Stephanie Woodard: Indian abuse victim shares her story

"From the late 1800s until the 1970s, the federal government compelled Native parents nationwide to send their children to boarding schools designed to assimilate them. Many of the institutions were run by the Catholic Church, which the government paid to "kill the Indian, save the man," in the parlance of the day. To date, more than 100 ex-students of the half-dozen boarding schools in South Dakota have sued the Catholic Dioceses of Sioux Falls and Rapid City, as well as the religious orders that ran the institutions, charging that priests, nuns, and lay employees raped, sodomized, molested, and brutalized them. For more on the lawsuits, see this post.

Here is one woman's story; her case is still pending:

A 64-year-old member of the Dakota tribe Sisseton Wahpeton Oyate, she was taken from her family as an infant and placed in Tekakwitha Orphanage, a Catholic-run institution established in Sisseton, South Dakota, for the children of her people. Few youngsters there were orphans but had been, like her, removed from their families.

"All I remember about life in the first building I was in at Tekakwitha -- the Papoose House for babies -- was being hungry and a punishment that consisted of being placed in a dark crawl space of some sort. Other than that, I was generally alone in my crib or bed.

"When I was 6, they moved me to the main building to start school. The nuns there would take us to their private quarters and do things to our bodies that even at that young age I knew were not right. The next year, a boy who was 17 or 18 raped me. He said if I told, he'd bring other boys and they'd all rape me. I was so frightened, I never said anything to anyone.

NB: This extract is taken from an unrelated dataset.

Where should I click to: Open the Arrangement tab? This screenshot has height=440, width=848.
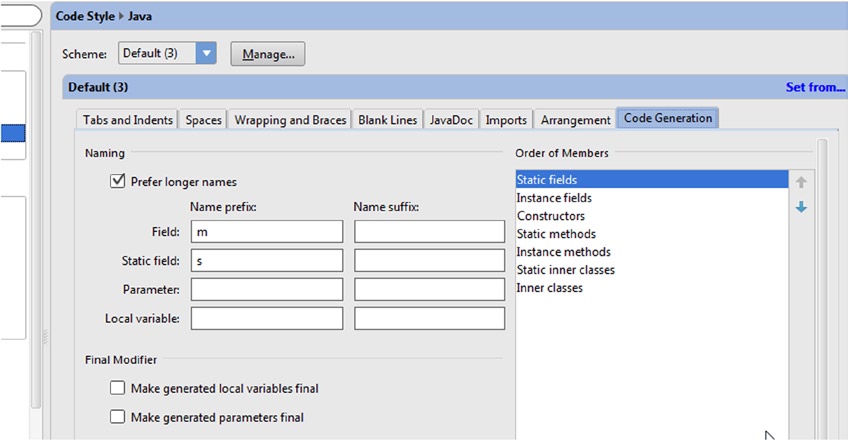[575, 120]
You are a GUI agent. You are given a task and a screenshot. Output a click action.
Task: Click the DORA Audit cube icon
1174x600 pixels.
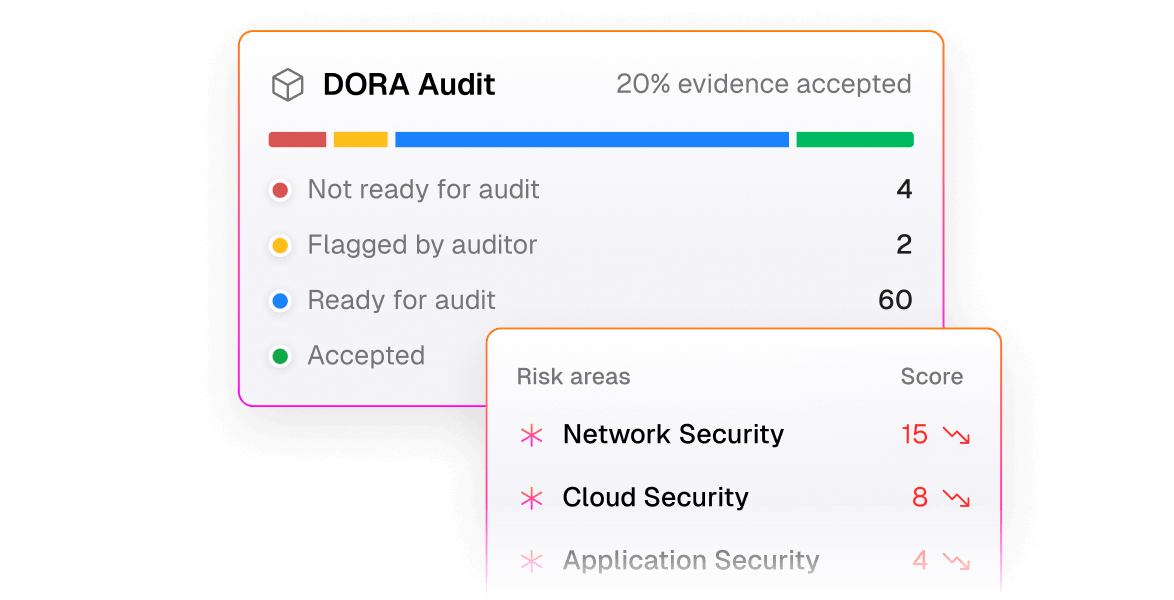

"When I was 8 or 9, Father Pohlen, the priest in charge, placed me with a family in Michigan. I understood it was a tryout for being adopted by them. There were boys in the family, and they and the men would partake of sex with me. I have a memory of being told to go get Vaseline, then returning to the room to find them waiting for me. This lasted for a summer."

Get the Story:
Stephanie Woodard: South Dakota Church-Abuse Chronicles, Part 1: 'I Want Everyone To Know What Happened To Us' (The Huffington Post 4/27)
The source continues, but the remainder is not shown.